Corn is a particularly thirsty plant, requiring about 20 inches of soil moisture per acre to grow a decent crop, but most corn is grown with rain, not irrigation. Manufacturing plants that convert corn's starch into fuel are a far bigger draw on water sources.

Water consumption by ethanol plants largely comes from evaporation during cooling and wastewater discharge. A typical plant uses about 4.2 gallons of water to make one gallon of ethanol, according to the Institute for Agriculture and Trade Policy.

The ethanol industry pegs that at about 3 gallons of water to 1 gallon of fuel.

WASHINGTON PLAN

Washington lawmakers and the White House have been encouraging the use of ethanol as an alternative fuel to help lighten the nation's costly dependence on foreign oil.

But the moves are meeting opposition from many groups who fear that population growth and climate change are combining in ways that will leave not only the United States, but the world, with too little water.
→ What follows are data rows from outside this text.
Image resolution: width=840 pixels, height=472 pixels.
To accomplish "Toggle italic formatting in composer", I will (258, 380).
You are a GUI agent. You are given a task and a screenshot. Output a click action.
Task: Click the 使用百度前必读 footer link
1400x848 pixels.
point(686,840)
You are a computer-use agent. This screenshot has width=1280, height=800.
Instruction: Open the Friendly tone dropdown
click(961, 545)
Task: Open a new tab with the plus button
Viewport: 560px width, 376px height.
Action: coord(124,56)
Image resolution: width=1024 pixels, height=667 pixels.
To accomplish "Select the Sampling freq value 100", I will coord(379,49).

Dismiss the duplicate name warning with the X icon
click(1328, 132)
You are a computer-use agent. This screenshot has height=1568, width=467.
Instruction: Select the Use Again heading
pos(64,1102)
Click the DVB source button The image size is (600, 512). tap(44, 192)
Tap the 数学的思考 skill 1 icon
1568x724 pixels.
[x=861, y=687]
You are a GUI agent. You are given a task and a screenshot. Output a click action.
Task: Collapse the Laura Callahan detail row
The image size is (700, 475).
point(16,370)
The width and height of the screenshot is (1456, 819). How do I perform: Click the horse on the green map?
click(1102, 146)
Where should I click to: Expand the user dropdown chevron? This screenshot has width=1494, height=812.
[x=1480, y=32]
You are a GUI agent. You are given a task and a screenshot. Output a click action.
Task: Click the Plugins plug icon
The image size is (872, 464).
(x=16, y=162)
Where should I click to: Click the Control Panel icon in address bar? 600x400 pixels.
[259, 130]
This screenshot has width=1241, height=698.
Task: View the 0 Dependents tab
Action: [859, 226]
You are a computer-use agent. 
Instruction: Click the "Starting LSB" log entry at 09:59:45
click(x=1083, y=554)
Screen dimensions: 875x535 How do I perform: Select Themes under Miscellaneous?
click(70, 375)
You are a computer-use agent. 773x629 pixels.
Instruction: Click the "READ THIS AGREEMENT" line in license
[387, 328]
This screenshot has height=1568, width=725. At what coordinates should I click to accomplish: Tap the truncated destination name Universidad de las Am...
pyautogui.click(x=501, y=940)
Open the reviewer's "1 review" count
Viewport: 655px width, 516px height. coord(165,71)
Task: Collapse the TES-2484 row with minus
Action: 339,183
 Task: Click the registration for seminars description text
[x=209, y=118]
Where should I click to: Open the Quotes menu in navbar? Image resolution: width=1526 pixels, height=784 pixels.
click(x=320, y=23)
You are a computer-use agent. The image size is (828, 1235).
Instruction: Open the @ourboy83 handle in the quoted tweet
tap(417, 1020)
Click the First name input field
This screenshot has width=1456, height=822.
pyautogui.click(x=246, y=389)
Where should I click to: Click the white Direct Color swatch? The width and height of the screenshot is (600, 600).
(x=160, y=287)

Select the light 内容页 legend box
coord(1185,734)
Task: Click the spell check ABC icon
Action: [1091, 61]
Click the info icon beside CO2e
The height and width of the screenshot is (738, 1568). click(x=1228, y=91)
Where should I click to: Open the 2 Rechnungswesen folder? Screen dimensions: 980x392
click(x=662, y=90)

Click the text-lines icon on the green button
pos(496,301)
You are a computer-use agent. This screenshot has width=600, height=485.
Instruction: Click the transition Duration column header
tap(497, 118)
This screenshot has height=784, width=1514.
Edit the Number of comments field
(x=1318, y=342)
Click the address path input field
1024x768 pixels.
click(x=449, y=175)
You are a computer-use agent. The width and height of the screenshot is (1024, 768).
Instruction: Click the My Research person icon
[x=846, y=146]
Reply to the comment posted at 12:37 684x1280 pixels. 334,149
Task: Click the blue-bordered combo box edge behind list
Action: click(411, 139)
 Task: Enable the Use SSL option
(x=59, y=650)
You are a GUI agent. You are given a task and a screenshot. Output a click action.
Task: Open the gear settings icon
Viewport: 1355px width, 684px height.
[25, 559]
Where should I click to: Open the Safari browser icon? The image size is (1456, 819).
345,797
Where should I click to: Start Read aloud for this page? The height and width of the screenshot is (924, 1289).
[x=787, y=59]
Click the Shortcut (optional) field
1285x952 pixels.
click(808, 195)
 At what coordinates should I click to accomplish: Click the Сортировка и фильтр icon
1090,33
Many ethanol plants are located in agricultural areas -- close to the corn, but also close to other users who need a lot of water to operate, such as hog farmers and cattle ranchers.

"We're headed in the wrong direction and this problem is not going away," said Mark Muller, program director at the Institute for Agriculture and Trade Policy. "This water issue is like the financial crisis... and I'm afraid something awful is going to happen."

The group says much of the Corn Belt stretching through Iowa, Illinois, Nebraska, Minnesota and Indiana has enough water for all, but water availability could challenge the ethanol industry in areas including greater Chicago, western Iowa and Nebraska, and generally west of the Missouri River.

"Water use could be a limiting factor (for ethanol) if we don't introduce and support more water-saving technologies, " added the Institute's Jim Kleinschmit.

"Water is a worry," agreed Heritage Foundation senior policy analyst for energy and environment Ben Lieberman. "When we expand corn ethanol as we have with these federal mandates," he said, "we are starting to see corn in more marginal areas that may need more irrigation. We are seeing increased water use not just for the processing plants but also the water in growing the corn."

Last month, a coalition of environmental, agricultural, business and consumer groups asked the Obama administration not to raise the amount of ethanol blended into gasoline without further study.

Ethanol supporters don't dispute the water-intensive nature of the industry. But they say much of the corn crop relies on rain from the skies, not pumped out of the ground, and even irrigation systems are improving to reduce water usage by almost half. More water-efficient production plants are also reducing water use. In January 2009, there were 170 ethanol plants operating in the United States and 24 more new or expanding plants.

In 2008, the United States led the world in ethanol production, generating 9 billion gallons, or 52 percent of the world production. That is up from 6.5 billion gallons of U.S. ethanol in 2007, according to the Renewable Fuels Association. The U.S. aims for 15 billion gallons by 2015.

THIRSTY WORLD

Freshwater consumption worldwide is expected to rise 25 percent by 2030 due largely to world population growth from 6.6 billion currently to about 8 billion by 2030 and more than 9 billion by 2050, according to Ceres.

Some believe crop biotechnology could offer at least a partial solution, and several companies are racing to develop corn that is drought-tolerant, including Monsanto Co, which hopes to launch a product in 2012.

DuPont Co.'s Pioneer Hi-Bred unit plans to roll out a low-water conventionally produced corn as early as 2010.

Back in Kansas, farmer Rexford would welcome a more drought-hardy corn seed. Water to irrigate his crop is getting harder and more expensive to come by.

Still, farmers need the premiums selling their corn for ethanol can bring, he said, just as much as the nation needs to break free from dependence on foreign oil.

"If farmers go out of business you'll have a lot worse crisis than an oil crisis," he said.